More vacancies and longer times-to-fill were linked to lower External Offer Acceptance Rates, suggesting that job hunters are well aware of their choices. It will be important for organizations to monitor their Vacancy Rate and adjust their expectations on External Time to Hire and likelihood of landing their first choice candidate as we rebuild staffing levels in 2010.

While the pattern described relates to the private sector, from our analysis of the HR Trends survey for 2010, our projection is that the public sector will be following the same pattern during 2010 and into 2011.

The Impact of Absenteeism

One of the areas that is significant in terms of HR impact is the area of absenteeism. The data shown in Chart D reflects the number of days absent per FTE for each quarter, as well as showing how the Absenteeism Rate differs both quarter to quarter and between the public and private sectors.

For the private sector, the median number of days in 2009 lost to absenteeism per FTE is 4.6 and in the public sector 6.3 days. Both sectors show an increase in absenteeism for Q1 of 2010. Overall absenteeism in BC was lower than the Canadian average recorded by the Conference Board of Canada as 5.6 days for the private sector and 8.1 days for the public sector.

As the pressures of lean staffing, organizational change and increased contribution build over the coming years, monitoring changes in Absenteeism Rate will be an important overall indicator of organizational effectiveness and sustained performance.

The next chapter

2010 is showing signs of slow and steady growth. Organizational budgets are growing and so are employment numbers. However, the challenges remain. Emerging from a period of recessionary reaction, we are hearing media reporting that employee engagement has declined and warning that given the opportunity, employees will leave their current organization.

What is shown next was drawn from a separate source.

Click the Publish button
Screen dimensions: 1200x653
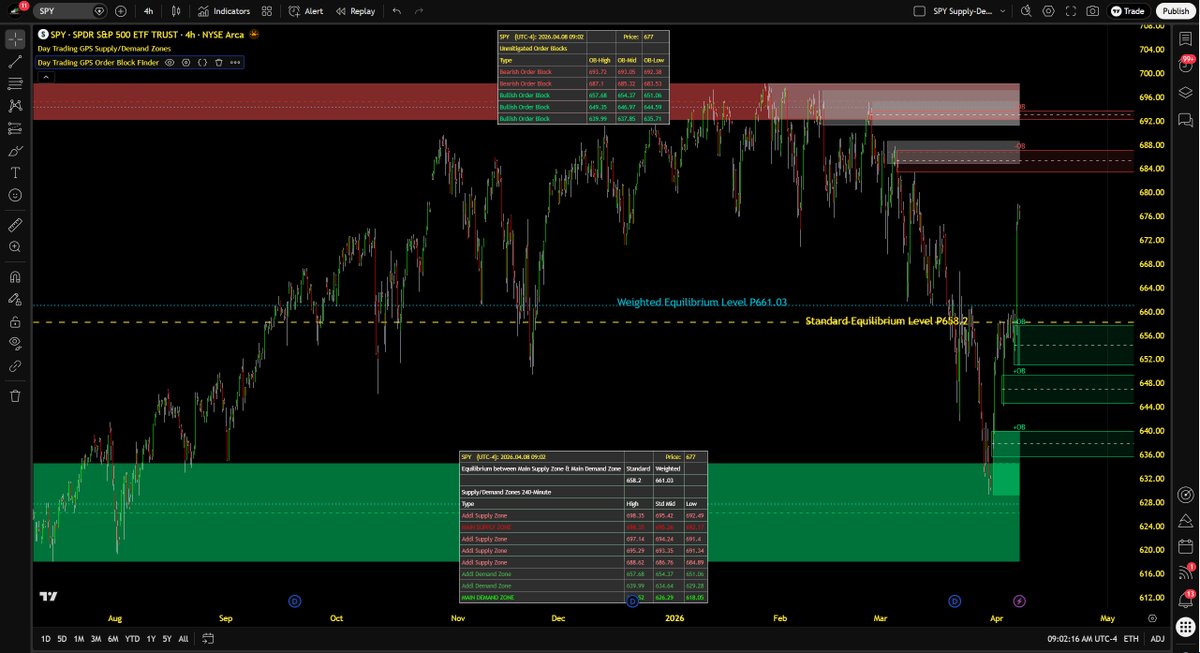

As business decisions become more complex, more ambiguous and subject to more external volatility, success depends on a steady flow of accurate data to ensure that not only is the right decision made but that progress against that decision is monitored.

Are you prepared to meet your hiring goals in a tougher recruitment market? Are you spending more on absenteeism than your competitors? Have you rested on your laurels expecting delayed retirements to maintain your staffing levels? The stories above provide you with answers to these questions. More importantly they provide you the information you need to continue writing the organizational story that you want.

This article was co-authored by BC HRMA’s director of research and learning Ian J. Cook, CHRP and Helen Luketic, CHRP.